You can view your keys by entering the command:
gpg --list-keys
OK. Now that we have a private key on our key-ring, we can export it as a public key. You can do that by entering the following command,
using the comment which you input when you create your private key (you can see from the screenshot above that I used the comment "For private encrypted stuff"):
gpg --armor --output pubkey.txt --export 'For private encrypted stuff'
That will create a text file called pubkey.txt in the folder which has context vis-a-vis the Console in which you ran that command. (Or you could create it with a full
path - e.g., "D:\pubkey.txt".)
Now, on to the encryption. We will now move to Computer B. Computer B should also have GPG for Windows installed on it. To import the key (that we just exported above) onto Computer B, run:
gpg --import "D:\pubkey.txt"
And that's it. We can now move onto some code! We will use the imported key to encrypt some data. Then, at a later stage, we can take that encrypted data back
to Computer A where we will decrypt it.
Create the Contract for the Encryption Service
First off, we will create a contract for our service to clearly delineate exactly what it will do. So, create a Visual Studio solution, add a
Class Library (name it "Contracts"),
and add the following interface to the class library:
public interface IEncryptionService
{
FileInfo EncryptFile(string keyUserId, string sourceFile, string encryptedFile);
}
The EncryptFile method will return a FileInfo object representing the encrypted file that is created during the operation. Now, we will implement that interface.
Create the Encryption Service
Add another new project to your solution called "Service".
Create a new class called EncryptionService which will implement our interface. Add a reference to the Contracts project which contains the
IEncryptionService interface.
Then you will need to download the Starksoft OpenPGP component for .NET. (At the time of writing, this component is being migrated from SourceForge to CodePlex.
So, if you cannot find it on the Internet, just use the copy included with the download code for this article.)
Then, implement that IEncryptionService interface:
public class EncryptionService : IEncryptionService
{
private GnuPG gpg = new GnuPG();
private string appPath;
public EncryptionService()
{
}
public EncryptionService(string appPath)
{
this.appPath = appPath;
}
public FileInfo EncryptFile(string keyUserId, string sourceFile, string encryptedFile)
{
if (string.IsNullOrEmpty(keyUserId))
throw new ArgumentException("keyUserId parameter is either empty or null", "keyUserId");
if (string.IsNullOrEmpty(sourceFile))
throw new ArgumentException("sourceFile parameter is either empty or null", "sourceFile");
if (string.IsNullOrEmpty(encryptedFile))
throw new ArgumentException("encryptedFile parameter is either empty or null", "encryptedFile");
using (Stream sourceFileStream = new FileStream(sourceFile, FileMode.Open))
{
using (Stream encryptedFileStream = new FileStream(encryptedFile, FileMode.Create))
{
gpg.BinaryPath = Path.GetDirectoryName(appPath);
gpg.Recipient = keyUserId;
gpg.Encrypt(sourceFileStream, encryptedFileStream);
return new FileInfo(encryptedFile);
}
}
}
}
The constructor sets the path to the gpg2 executable.

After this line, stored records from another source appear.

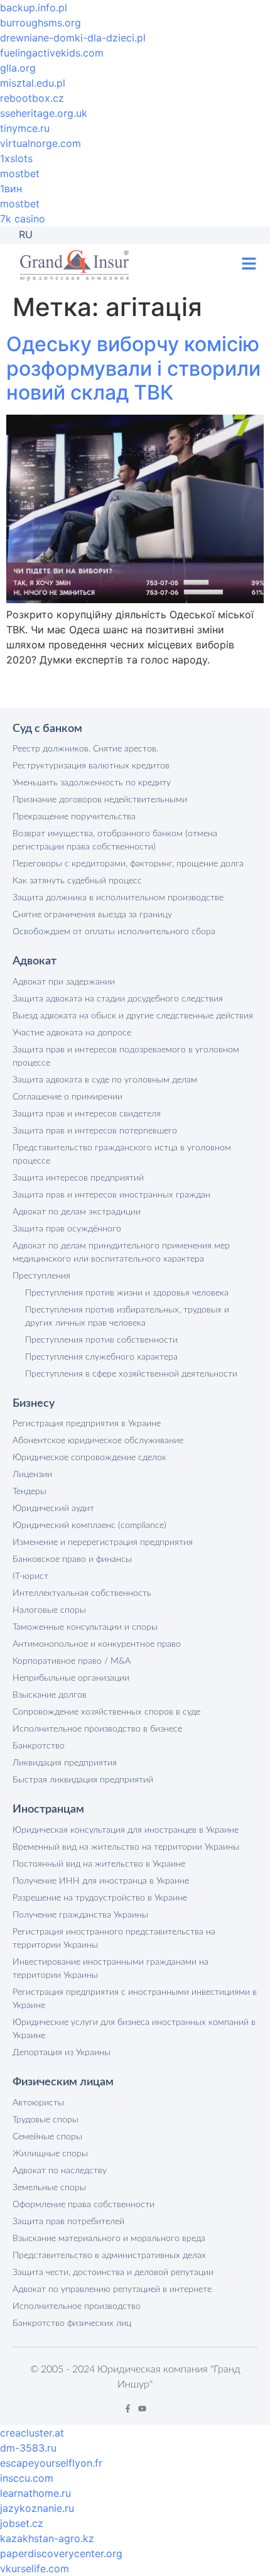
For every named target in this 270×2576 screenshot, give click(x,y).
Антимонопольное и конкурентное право (97, 1644)
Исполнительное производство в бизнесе (97, 1729)
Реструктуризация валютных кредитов (91, 765)
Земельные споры (49, 2187)
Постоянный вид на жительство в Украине (99, 1864)
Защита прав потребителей (68, 2221)
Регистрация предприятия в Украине (87, 1423)
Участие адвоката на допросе (72, 1033)
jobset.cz (21, 2523)
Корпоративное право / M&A (72, 1661)
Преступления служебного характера (101, 1357)
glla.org (18, 68)
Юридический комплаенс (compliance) (89, 1525)
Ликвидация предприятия (65, 1763)
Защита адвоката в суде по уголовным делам (105, 1080)
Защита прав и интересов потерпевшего (95, 1131)
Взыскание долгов (50, 1695)
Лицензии (32, 1474)
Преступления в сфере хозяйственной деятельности (131, 1374)
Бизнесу (34, 1403)
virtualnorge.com (40, 143)
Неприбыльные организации (71, 1678)
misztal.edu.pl (32, 83)
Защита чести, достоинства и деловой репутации (113, 2272)
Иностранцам (48, 1809)
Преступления (41, 1276)
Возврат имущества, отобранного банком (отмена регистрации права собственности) (115, 840)
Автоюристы (38, 2102)
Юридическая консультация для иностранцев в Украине (126, 1830)
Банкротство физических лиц (72, 2323)
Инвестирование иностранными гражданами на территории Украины (110, 1969)
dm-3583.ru (28, 2448)
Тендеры (29, 1491)
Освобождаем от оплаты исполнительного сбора (114, 931)
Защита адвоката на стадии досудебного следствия (118, 999)
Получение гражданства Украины (80, 1915)
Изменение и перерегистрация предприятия (103, 1542)
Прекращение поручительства (74, 816)
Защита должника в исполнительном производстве (118, 897)
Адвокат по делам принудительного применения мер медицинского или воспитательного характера (121, 1252)
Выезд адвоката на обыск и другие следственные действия (133, 1016)
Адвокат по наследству (60, 2170)
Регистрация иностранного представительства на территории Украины (114, 1939)
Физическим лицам (63, 2082)
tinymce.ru (25, 128)
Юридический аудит (53, 1508)
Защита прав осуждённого (67, 1229)
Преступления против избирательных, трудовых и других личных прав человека (127, 1317)
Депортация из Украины (62, 2052)
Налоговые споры (49, 1610)
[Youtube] (142, 2408)
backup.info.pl (33, 7)
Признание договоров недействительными (100, 799)
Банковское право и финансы (72, 1559)
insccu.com (26, 2478)
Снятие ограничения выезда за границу (92, 914)
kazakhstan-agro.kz (47, 2538)
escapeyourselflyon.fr (51, 2463)
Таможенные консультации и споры (85, 1627)
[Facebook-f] (128, 2408)
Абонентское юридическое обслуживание (98, 1440)
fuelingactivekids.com (52, 52)
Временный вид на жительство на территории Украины (126, 1847)
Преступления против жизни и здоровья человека (127, 1293)
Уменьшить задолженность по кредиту (92, 782)
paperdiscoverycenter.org (61, 2553)
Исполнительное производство (77, 2306)
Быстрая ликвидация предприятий (83, 1780)
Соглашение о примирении (67, 1097)
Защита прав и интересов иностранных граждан (111, 1195)
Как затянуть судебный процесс (77, 880)
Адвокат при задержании (64, 982)
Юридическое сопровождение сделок (89, 1457)
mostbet (20, 173)
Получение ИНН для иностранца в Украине (101, 1881)
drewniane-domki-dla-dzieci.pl (73, 37)
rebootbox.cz (32, 98)
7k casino (22, 218)
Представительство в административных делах (109, 2255)
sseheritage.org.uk (43, 113)
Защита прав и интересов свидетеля (87, 1114)
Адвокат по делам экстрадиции (77, 1212)
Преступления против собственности (101, 1340)
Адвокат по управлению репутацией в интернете (112, 2289)
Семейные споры (47, 2136)
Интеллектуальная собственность (82, 1593)
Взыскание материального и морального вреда (109, 2238)
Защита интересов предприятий (78, 1178)
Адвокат (35, 961)
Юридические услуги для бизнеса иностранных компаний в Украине (134, 2029)
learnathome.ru (35, 2493)
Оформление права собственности (83, 2204)
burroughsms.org (40, 22)
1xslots (16, 158)
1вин (11, 188)
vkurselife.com (34, 2568)
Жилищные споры (50, 2153)
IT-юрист (30, 1576)
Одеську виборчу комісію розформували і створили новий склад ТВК (133, 368)
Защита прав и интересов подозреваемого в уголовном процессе (126, 1056)
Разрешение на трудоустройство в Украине (100, 1898)
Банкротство (39, 1746)
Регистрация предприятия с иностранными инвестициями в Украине (135, 1999)
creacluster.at (32, 2432)
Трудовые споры (45, 2119)
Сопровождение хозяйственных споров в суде (106, 1712)
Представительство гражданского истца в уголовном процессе (122, 1154)
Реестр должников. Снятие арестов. (85, 749)
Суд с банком (47, 728)
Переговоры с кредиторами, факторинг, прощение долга (128, 864)
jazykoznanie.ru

If you performed a vanilla install, that path will be something like
C:\Program Files\GNU\GnuPG\pub\gpg2.exe. The encryption operation simply uses the Starksoft component to encrypt the file from the source stream to the destination stream.
Note that when specifying the BinaryPath of the GnuPG object, you need to assign the directory which is the parent of
that of the executable. I'm not sure why that is the case; trial
and error is how I figured that out.
The Starksoft library does have a couple of custom Exception classes (GnuPGBadPassphraseException,
GnuPGException), but they don’t add any special
custom members. That being the case, being mere wrappers of the System.Exception class, we’ll let them propagate to the caller as is in our service.
So, if we run that EncryptFile method on a file on Computer B, we will have an PGP-encrypted file which can only be decrypted by the party holding the private key. Now, we'll turn our minds to decryption.
Augment the Contract for the Encryption Service
The Encryption service so far, only contains the one method
EncryptFile. We will now add a second method for decrypting the file:
public interface IEncryptionService
{
FileInfo DecryptFile(string encryptedSourceFile, string decryptedFile);
FileInfo EncryptFile(string keyUserId, string sourceFile, string encryptedFile);
}
The DecryptFile method will return a FileInfo object representing the decrypted file that is created during the operation.
Augment the Encryption Service
In the EncryptionService we will implement the DecryptFile method as follows:
public FileInfo DecryptFile(string encryptedSourceFile, string decryptedFile)
{
if (string.IsNullOrEmpty(encryptedSourceFile))
throw new ArgumentException("encryptedSourceFile parameter is either empty or null", "encryptedSourceFile");
if (string.IsNullOrEmpty(decryptedFile))
throw new ArgumentException("decryptedFile parameter is either empty or null", "decryptedFile");
using (FileStream encryptedSourceFileStream = new FileStream(encryptedSourceFile, FileMode.Open))
{
encryptedSourceFileStream.Position = 0;
using (FileStream decryptedFileStream = new FileStream(decryptedFile, FileMode.Create))
{
gpg.BinaryPath = Path.GetDirectoryName(appPath);
gpg.Decrypt(encryptedSourceFileStream, decryptedFileStream);
}
}
return new FileInfo(decryptedFile);
}
As you can see, we create a FileStream object for both the encrypted source file and the resulting decryted target file. With the help of the Starksoft OpenPGP component, we can pass the two streams into the Decrypt method of the gpg object and this will invoke the external Gpg for Windows executable which will open a dialog that requires us to enter the passphrase which we created for this key (note that the dialog may take a few seconds to display, as GnuPG for Windows is coming in to do its part).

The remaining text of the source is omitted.